List every known result (theorem, lemma, proposition) relevant to the topic. For each:

1. **State it precisely.** Full hypotheses, full conclusion.
2. **Write the proof in your own words.** Not a citation. Not "see [KTW03, Thm 2.1]." Actually write the proof. If you cannot write the proof, you do not understand the result, and that gap will bite you during research. Mark it clearly: `% TODO: I don't understand this proof yet — need to work through it`.
3. **If the proof is long**, break it into lemmas. Each lemma gets its own proof. The same "no idea used before proved" rule applies within proofs.
4. **Give a concrete example** of the theorem in action. Walk through a specific instance with specific numbers/objects. Show the theorem being true, not just state that it is.
5. **Cite the source** even though you've written the proof yourself. Future-you needs to know where this came from.

### Arrangement
Order results so that **no proof uses a result that hasn't been proved yet in this document.** This is the pedagogical heart of the paper. If you need Theorem B to prove Theorem A, then Theorem B comes first. This ordering often reveals the logical structure of the theory in a way that reading papers in publication order does not.

## Phase 3 — Connections

After definitions and results are written up, add a section on connections:

1. **Which objects are "the same"?** Known bijections, isomorphisms, equivalences. State precisely.
2. **Which results are "the same"?** Theorems that are equivalent, or that are special cases of a common generalization.
3. **What's the picture?** Draw a diagram showing how the main objects and results relate. This can be informal — a hand-drawn map of the territory.
4. **What's missing?** What questions are natural from the exposition that don't have known answers? These are potential research directions.
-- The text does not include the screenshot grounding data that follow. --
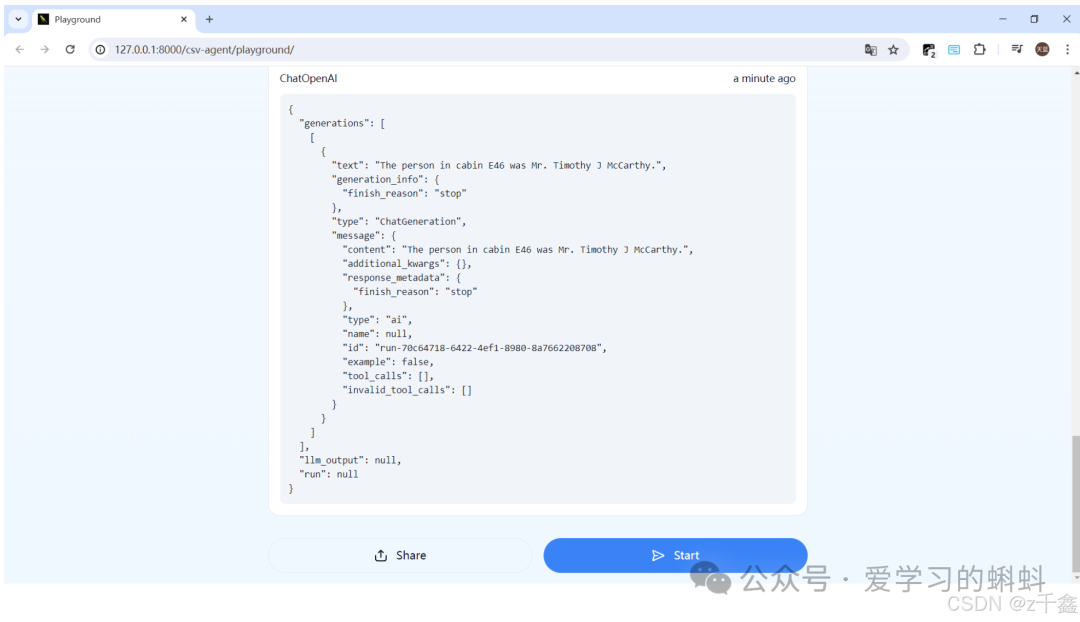Click the address bar URL field
1080x622 pixels.
[x=480, y=49]
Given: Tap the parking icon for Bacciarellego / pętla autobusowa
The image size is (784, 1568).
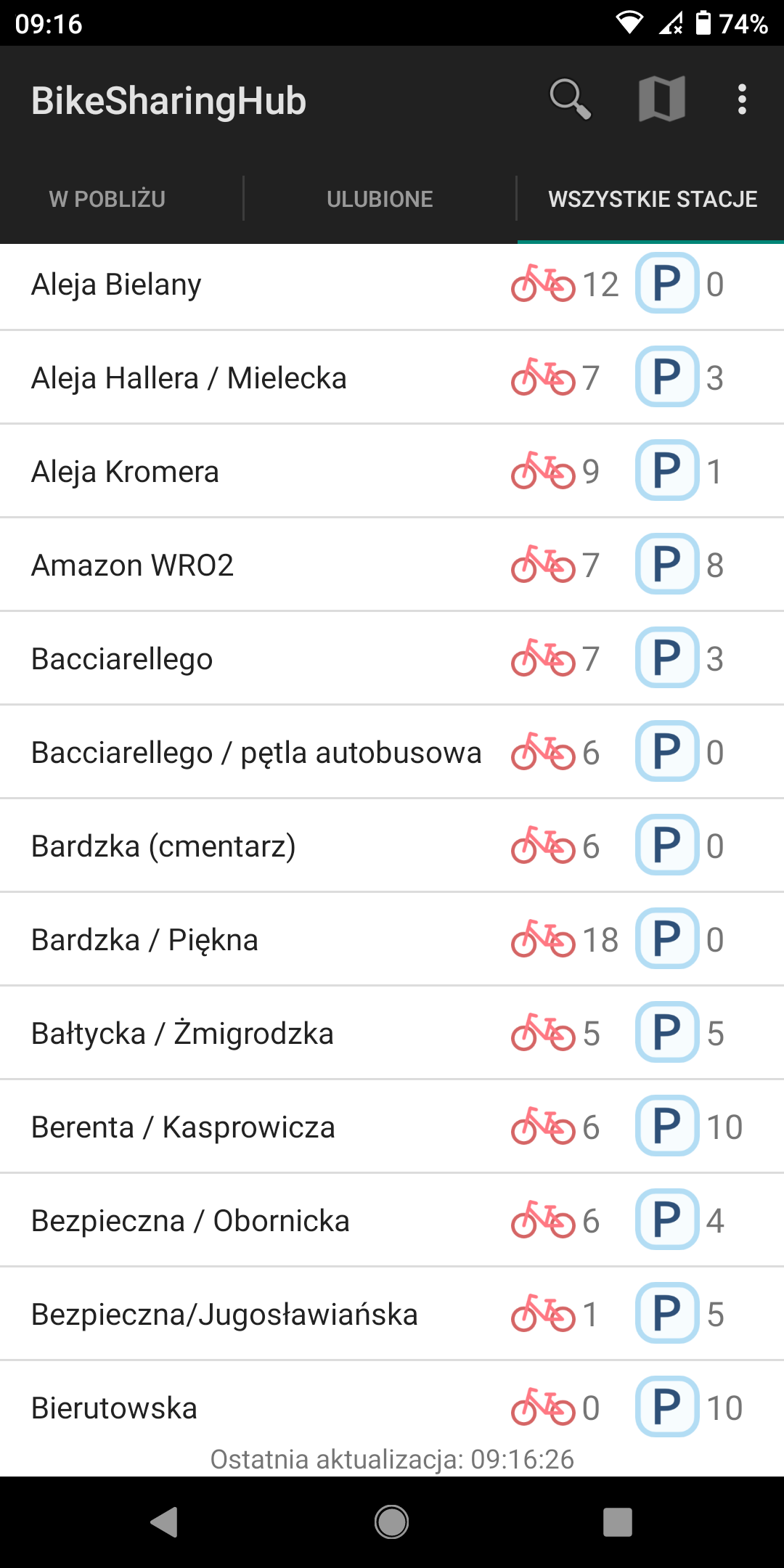Looking at the screenshot, I should (x=667, y=752).
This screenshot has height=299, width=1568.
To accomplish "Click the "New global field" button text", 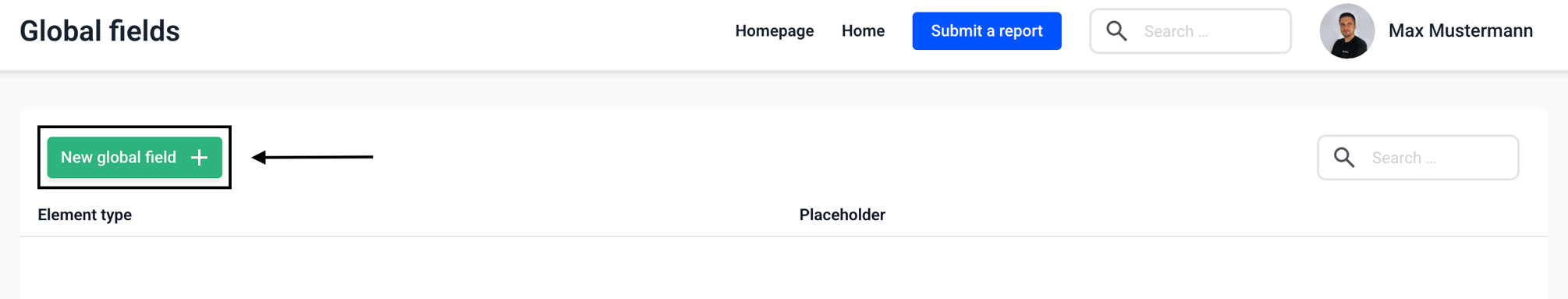I will (119, 158).
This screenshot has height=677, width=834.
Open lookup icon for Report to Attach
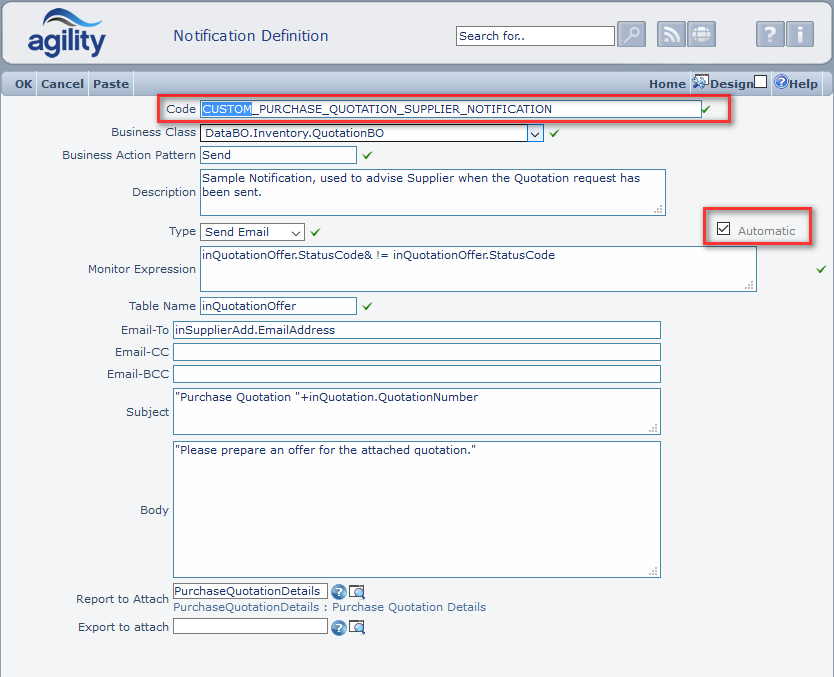click(356, 592)
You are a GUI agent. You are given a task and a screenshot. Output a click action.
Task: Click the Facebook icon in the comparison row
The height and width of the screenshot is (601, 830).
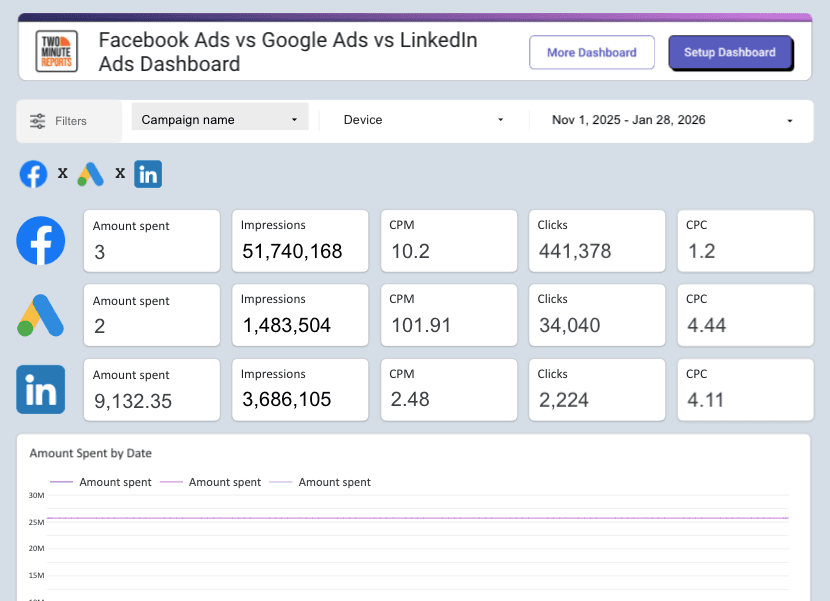pos(32,173)
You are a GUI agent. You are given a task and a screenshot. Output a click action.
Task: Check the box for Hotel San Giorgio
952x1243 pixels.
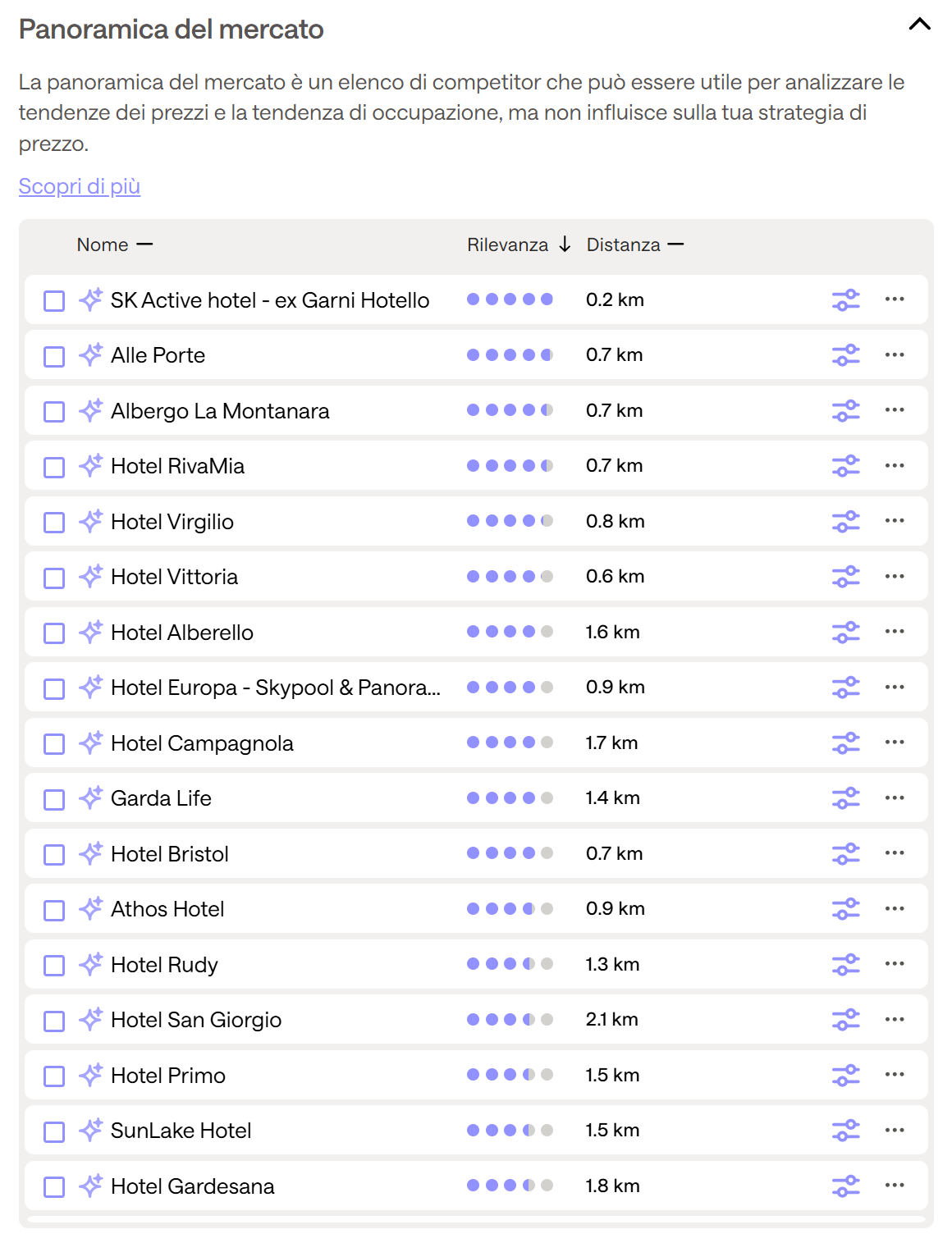(x=54, y=1021)
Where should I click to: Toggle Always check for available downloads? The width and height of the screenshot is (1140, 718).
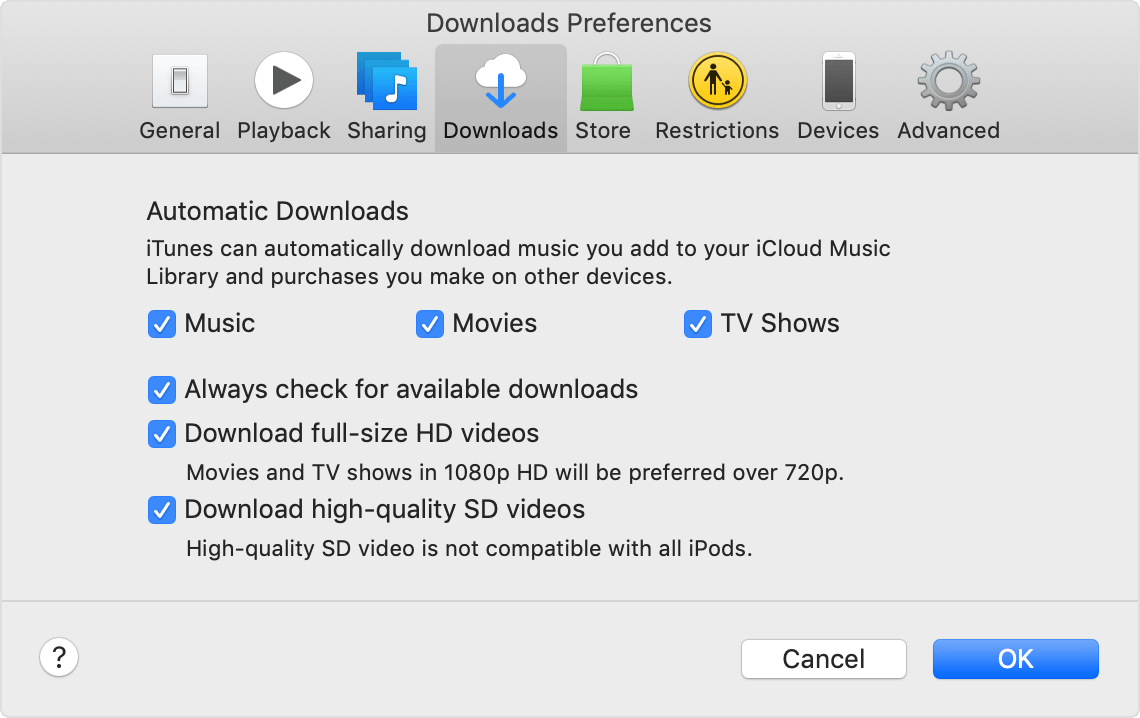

## Phase 4 — Open Questions

List questions that arise naturally from the exposition. For each:
- State the question precisely
- Say what a positive answer would imply
- Say what a negative answer (counterexample) would look like
- Note any partial progress

## How to Use This Document

### When stuck on a proof
Come here. Don't work on the proof. Work on the expository paper instead. Pick a known result you haven't written up yet and write its proof in your own words. Or draw a better diagram. Or find a new example. The understanding you build will carry back to the proof.

### When starting a new problem
Read the expository paper first. Everything you know is here, organized and proved. The tool you need might already be in your toolbox — you just need to see it.

### When a result turns out to be wrong
Update the paper. The expository document must always reflect your current best understanding. Outdated results in the expository paper will poison future work.

## Rules

- **No hand-waving.** If a step in a proof is "clear" or "follows easily," write it out anyway. You are writing for yourself on a bad day, when nothing feels clear.
- **No proof by citation alone.** You may cite sources for reference, but every proof must be written in your own words in this document. If you can't write it, you don't know it.
- **Dependency order is sacred.** If you catch yourself using a concept before defining it or a result before proving it, stop and restructure. The ordering IS the understanding.
- **Diagrams are not optional.** If an object can be drawn, draw it. Combinatorics is a visual subject. The diagram often contains the proof.
- **Examples are not optional.** Every definition and every theorem gets at least one concrete example with specific values. Abstract understanding without concrete instances is illusory.
- **This document is never finished.** It grows with your understanding. Return to it regularly. The best insights often come while writing up something you thought you already knew.